WHAT TO DO: Among the lines of the data, copy those that hold "menu".

Collected data:

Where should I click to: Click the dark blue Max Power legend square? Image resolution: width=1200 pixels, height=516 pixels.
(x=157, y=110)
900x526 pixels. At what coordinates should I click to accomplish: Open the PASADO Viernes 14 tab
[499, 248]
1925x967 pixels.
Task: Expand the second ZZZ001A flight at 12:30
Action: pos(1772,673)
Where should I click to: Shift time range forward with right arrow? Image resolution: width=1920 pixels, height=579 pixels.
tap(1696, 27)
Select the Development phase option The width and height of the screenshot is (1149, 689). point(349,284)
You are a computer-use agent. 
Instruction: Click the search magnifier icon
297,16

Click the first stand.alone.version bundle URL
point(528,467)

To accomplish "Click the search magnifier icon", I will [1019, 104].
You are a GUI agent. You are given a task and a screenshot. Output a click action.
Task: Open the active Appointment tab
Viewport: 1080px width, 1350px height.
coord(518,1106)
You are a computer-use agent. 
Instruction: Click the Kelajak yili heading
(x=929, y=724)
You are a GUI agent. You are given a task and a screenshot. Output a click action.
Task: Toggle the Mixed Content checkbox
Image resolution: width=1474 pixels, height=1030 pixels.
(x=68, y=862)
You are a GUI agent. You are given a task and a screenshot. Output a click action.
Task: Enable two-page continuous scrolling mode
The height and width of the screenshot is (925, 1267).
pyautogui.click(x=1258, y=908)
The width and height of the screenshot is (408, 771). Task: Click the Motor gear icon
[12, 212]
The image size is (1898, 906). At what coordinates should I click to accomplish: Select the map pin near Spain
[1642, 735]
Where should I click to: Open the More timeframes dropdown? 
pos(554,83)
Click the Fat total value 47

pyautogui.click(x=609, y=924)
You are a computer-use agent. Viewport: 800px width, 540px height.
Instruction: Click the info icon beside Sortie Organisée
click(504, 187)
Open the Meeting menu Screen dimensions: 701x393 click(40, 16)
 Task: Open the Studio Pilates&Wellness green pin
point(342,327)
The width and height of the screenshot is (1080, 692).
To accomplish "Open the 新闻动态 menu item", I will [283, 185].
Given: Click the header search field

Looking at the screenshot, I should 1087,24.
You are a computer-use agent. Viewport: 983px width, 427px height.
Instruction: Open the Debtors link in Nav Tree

ANSWER TO THIS PROBLEM:
Open the Meeting menu Screen dimensions: 701x393 click(40, 16)
To accomplish "Open the 新闻动态 menu item", I will [283, 185].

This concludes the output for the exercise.